If Inter Miami will transition from glamor expansion club to genuine MLS Cup contenders – as the bookmakers suspect – the catalyst was clear within 10 minutes of Florida’s derby against Orlando City.
It wasn’t Leo Messi’s magic that gave the home side an early two-nil lead, but two instinctive, clinical finishes from his former Barcelona teammate Luis Suárez.
As Messi continues to deliver glamor and global stardom to Inter and the MLS – his brilliance attracting spiders from delighted fans across the country – perhaps it will be Suárez who does the most to deliver the silverware club co-owner David Beckham craves , and this expensive composite project requirements.
This match finished 5–0 – a record winning margin in this emerging rivalry and the biggest win in club history – with Suárez scoring two goals, adding two assists and playing a key role in all five goals. The performance made Suárez known to Inter Miami fans after some criticism early in the season.
“I am very happy for him (Suárez), that he was able to score. We were still calm, we know what Luis is and what he is capable of and everyone knows it,” Messi told Apple TV in Spanish. “He is like that, when you least expect it, he solves a game for you like he did today, with the goals and the assists.”
Just three minutes into his second home start in MLS, Suárez swept the ball home for the first time after a Julian Gressel pull-back for his first goal in Inter Miami’s pink. After 10 minutes, a neat one-two with the same player produced a second for Suárez, who, after neat footwork, drilled the ball into the bottom corner to wrangle a bouncing ball.

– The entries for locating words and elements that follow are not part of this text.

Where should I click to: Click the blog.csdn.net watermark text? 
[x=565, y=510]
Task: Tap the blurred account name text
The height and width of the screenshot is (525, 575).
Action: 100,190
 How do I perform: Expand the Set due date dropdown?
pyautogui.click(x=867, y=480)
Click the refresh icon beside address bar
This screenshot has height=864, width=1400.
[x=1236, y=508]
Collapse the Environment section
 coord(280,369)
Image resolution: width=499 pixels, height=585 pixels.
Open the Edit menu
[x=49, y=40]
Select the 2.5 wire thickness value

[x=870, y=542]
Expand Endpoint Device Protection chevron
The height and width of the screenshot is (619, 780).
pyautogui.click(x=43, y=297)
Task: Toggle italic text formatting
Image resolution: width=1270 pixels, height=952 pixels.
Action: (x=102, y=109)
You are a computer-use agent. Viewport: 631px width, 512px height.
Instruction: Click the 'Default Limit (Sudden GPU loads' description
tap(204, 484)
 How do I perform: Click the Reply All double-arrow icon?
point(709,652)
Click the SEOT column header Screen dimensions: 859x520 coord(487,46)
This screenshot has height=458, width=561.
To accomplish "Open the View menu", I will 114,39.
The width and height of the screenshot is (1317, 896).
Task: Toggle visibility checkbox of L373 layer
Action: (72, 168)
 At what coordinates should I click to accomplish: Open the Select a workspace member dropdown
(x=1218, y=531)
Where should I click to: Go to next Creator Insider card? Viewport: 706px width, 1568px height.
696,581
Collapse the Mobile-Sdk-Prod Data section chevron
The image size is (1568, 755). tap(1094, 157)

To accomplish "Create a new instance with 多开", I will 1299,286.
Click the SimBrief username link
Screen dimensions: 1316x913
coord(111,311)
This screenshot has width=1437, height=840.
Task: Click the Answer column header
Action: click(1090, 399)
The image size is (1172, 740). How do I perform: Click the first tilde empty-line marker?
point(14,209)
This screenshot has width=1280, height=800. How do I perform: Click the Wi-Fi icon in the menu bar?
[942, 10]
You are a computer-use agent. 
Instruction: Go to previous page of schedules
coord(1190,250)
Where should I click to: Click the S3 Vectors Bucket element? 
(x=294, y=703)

After half an hour, Suárez selflessly rejected the chance for a hat-trick, but laid the ball aside for Robert Taylor to roll into an empty net.
“The third goal shows who he is, where he squares the ball even though he is in the middle of a hat-trick. That shows what he is for this team,” said teammate Gressel after the game.
That hat-trick goal may have followed just before half-time, but the assistant’s flag intervened after Suarez rounded the keeper and headed home.
Those Miami fans – the majority of whom carried Messi 10, not Suárez 9, over their shoulders – were treated to the full Suárez experience during those explosive first outings.
There were wild and expressive protests from the referees after some stiff challenges from a petrified backline in Orlando. That dramatic strike was quickly (and suspiciously) put aside as he came alive to convert those early chances.
And of course, the 37-year-old was escorted off the field by teammates at halftime after an altercation involving the same assistant referee and the Orlando bench. Provided ‘Bad Suárez’ does not come to the fore too much, the first half typifies why he is perhaps Inter’s most important asset from a field perspective. Because the winning mentality has not diminished.
A terribly kept secret, Saurez arrived in the off-season from Brazilian club Gremio, where he led the club to a historic season, scoring 24 goals and recording 17 assists. Gremio narrowly missed out on a first Serie A title since 1996, losing to Palmeiras by just two points.
But his transformative effect was clear, just as it was at Liverpool more than a decade ago. Suárez found the net 31 times in the Premier League as Brendan Rodgers’ unpredictable side came heartbreakingly close to ending Liverpool’s already epic title drought in 2014; before his successor Jürgen Klopp’s team finally did so in 2020.
At Barcelona, surrounded by similar talents, Suárez did not need the same talismanic performances, although Barca fans learned all about it when a spurned Suárez delivered the title for Atletico Madrid with 21 goals in 2020/2021.
However, it was the old Nou Camp trio of Suárez, Jordi Alba and Messi who combined for a fourth goal for Inter early in the second half.
Suárez’s one-two with a rising Alba saw Orlando defender Robin Jansson crash the ball against the crossbar in a desperate attempt to clear the fullback’s goal shot. Messi scrambled home the rebound. Minutes later, Suárez put a left-wing cross onto the head of an unmarked Messi for the fifth.
Suárez, who said Inter Miami will be his last stop before retirement, was withdrawn after 67 minutes to a standing ovation.
While Messi’s arrival was undeniably a harbinger of everything that has transformed Inter Miami from MLS to the league’s most indispensable team, it is likely the final bullets in El Pistolero’s career that will be absolutely necessary if the club is to face the immediate wants to complete its transition to the championship. the team is built to perform.
“I hope the Miami fans are so happy,” Suárez said with a wink after the match.